More from the FTC: "Under the proposed settlement order, Toshiba will receive all of the productive assets needed to replicate Hitachi Global Storage Technologies' position in the desktop hard disk drive market. In addition, the settlement order requires Western Digital to provide Toshiba with access to its employees involved in research and development and the production of desktop hard disk drives, and also requires Western Digital to license all intellectual property needed to make and supply desktop hard disk drives to Toshiba. The settlement order also requires Western Digital to be available to supply Toshiba with certain components Toshiba will need to run the desktop hard disk drive business it acquires, and to contract manufacture hard disk drives for Toshiba until Toshiba is able to manufacture them on its own. The FTC also has appointed a monitor to oversee the sale of the assets to Toshiba and to keep the Commission informed about the status of the required divestiture."

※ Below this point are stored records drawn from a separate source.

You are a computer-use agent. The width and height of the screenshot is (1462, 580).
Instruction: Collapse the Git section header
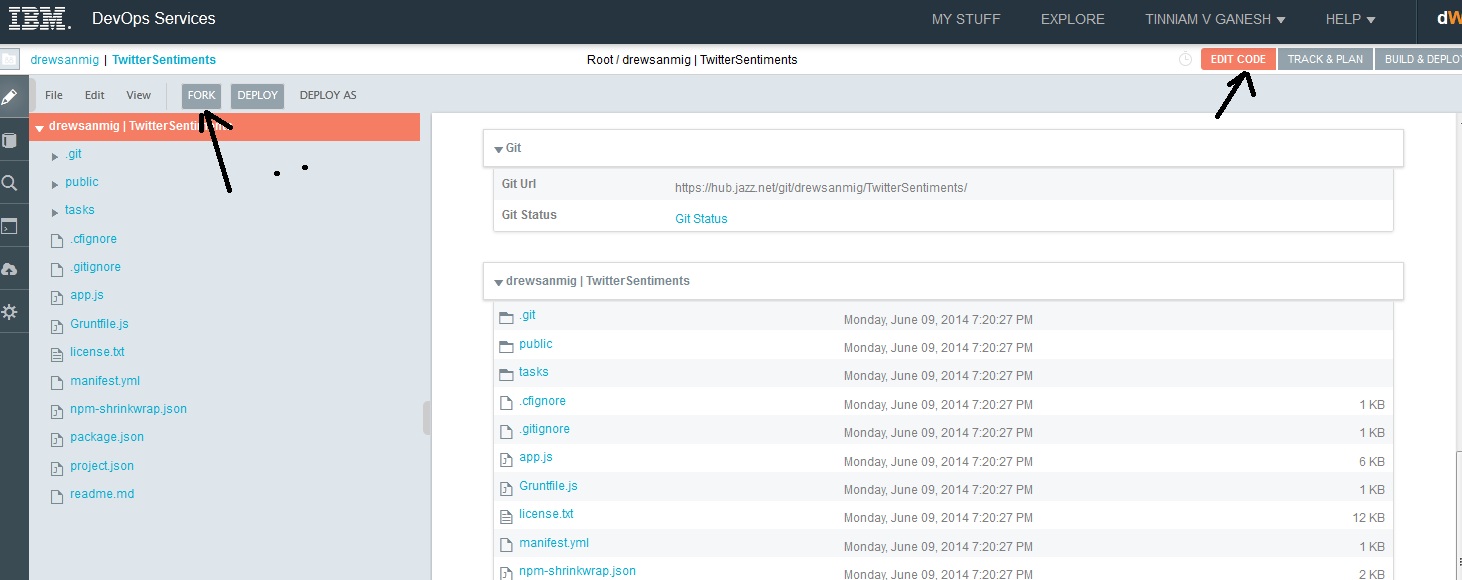[498, 149]
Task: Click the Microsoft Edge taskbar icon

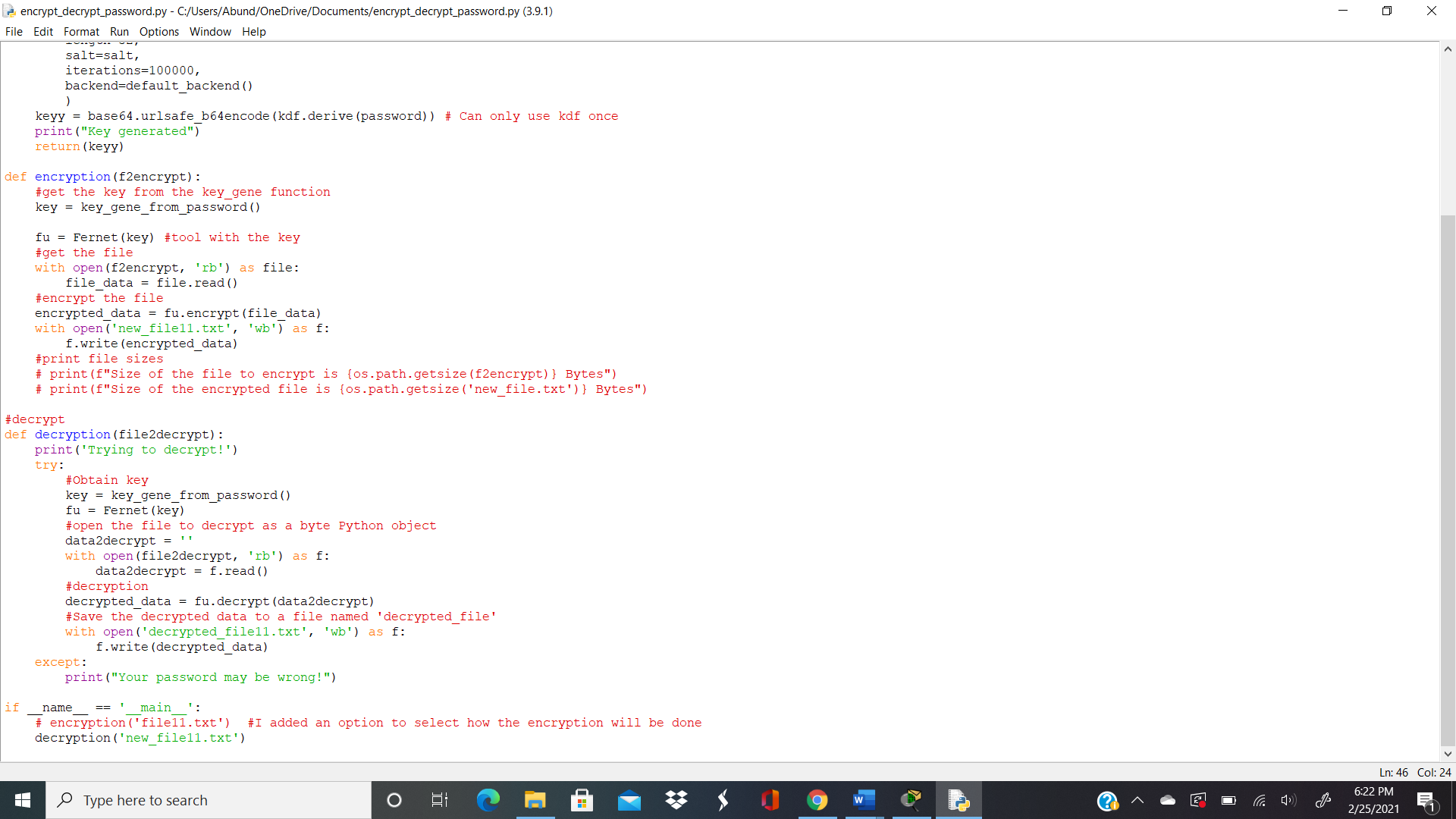Action: (488, 800)
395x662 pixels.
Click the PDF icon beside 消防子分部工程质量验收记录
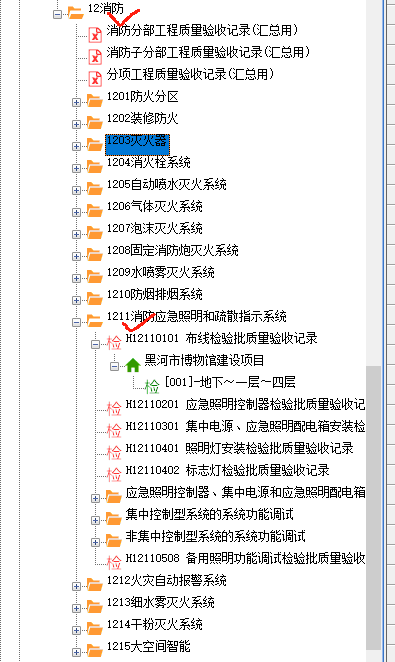95,56
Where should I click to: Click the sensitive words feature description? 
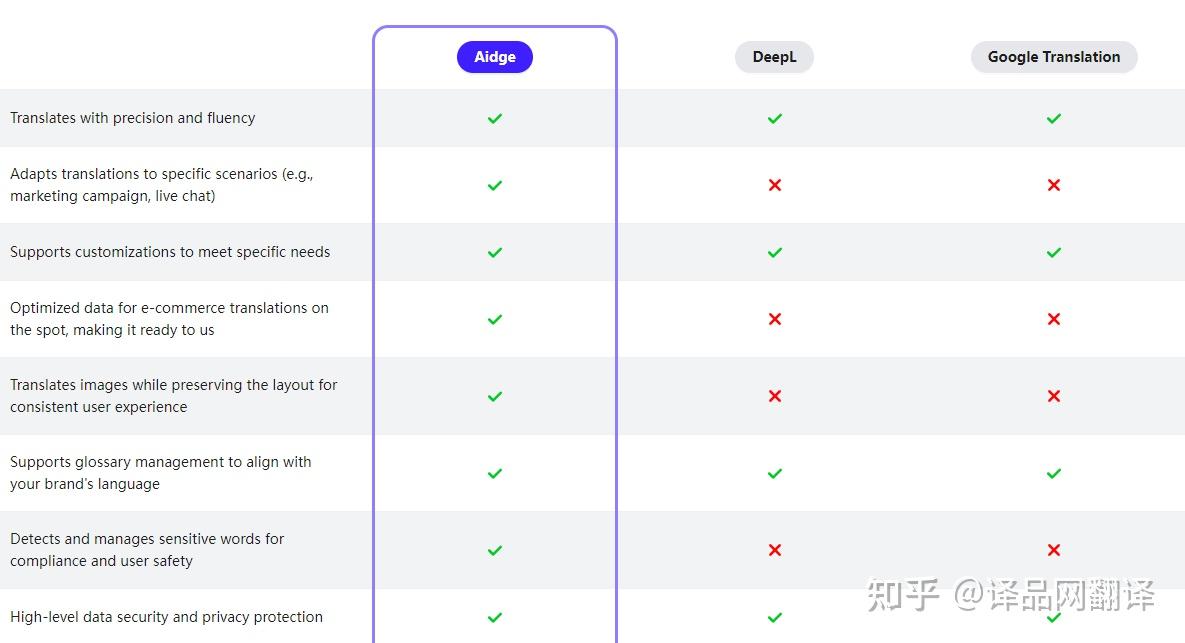147,550
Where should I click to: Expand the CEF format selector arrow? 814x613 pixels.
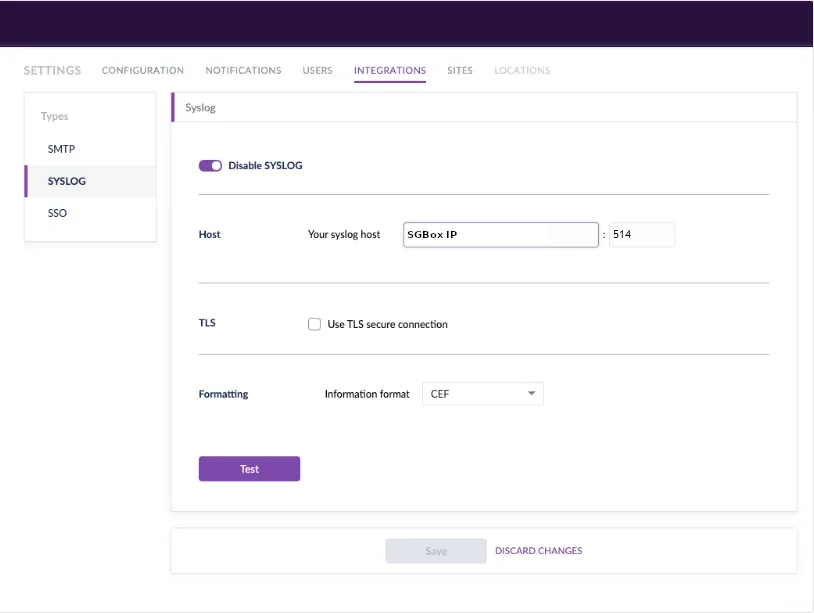531,393
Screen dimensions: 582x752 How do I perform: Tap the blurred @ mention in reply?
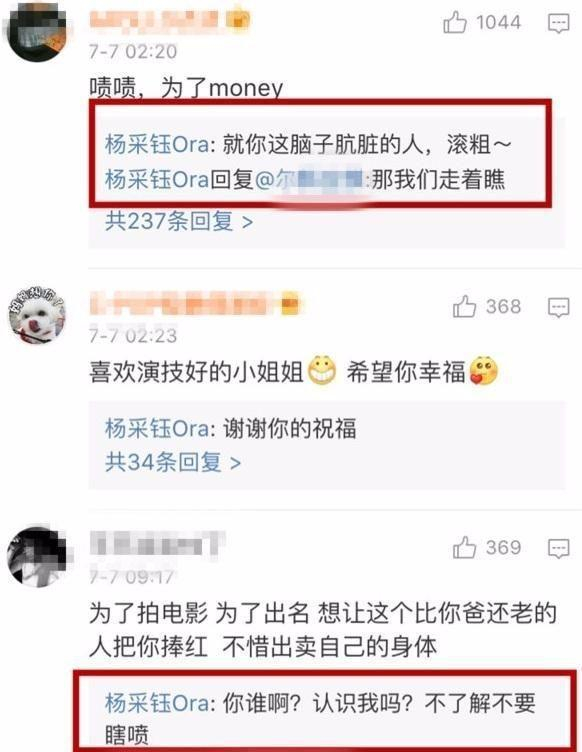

So Western Digital can buy Hitachi... but give everything that might possibly have been a competitive advantage away to Toshiba at a low cost?
Dude that was literally a decade ago. Get over it.
How exactly is it supposed to get better for consumers if the government forces companies to give everything they have to a competitor in order to get permission to buy another company?
Companies will stop spending on R&D because they will need to give all their research away for free if they want to buy another company.
WD has to sell Toshiba Hitachi's desktop HD assets, not their own. So you can continue to buy your raptors.
Hitachi (formerly IBM) branded drives were the most reliable out of them all. And unlike Hitachi, Western Digital crippled their SATA drives with TLER settings to prevent proper RAID operation. The drives would drop out after 30 days of continuous use in some instances. So, they forced users to use either the Enterprise or RAID edition drives. It pisses me off that it's not Hitachi buying out WD.
And yes, WD MyBook drives are absolute shit too. Don't use them for backups. They last about year or so and that's it.
Life is not for the lazy.
Does this mean no more amusing flash videos to announce new technological breakthroughs?! Okay, so it didn't happen all that often, but I still can't forget Hitachi's "Get Perpendicular" video from 2005 http://www.youtube.com/watch?v=xb_PyKuI7II. Like others, I'm surprised they aren't the ones consuming WD.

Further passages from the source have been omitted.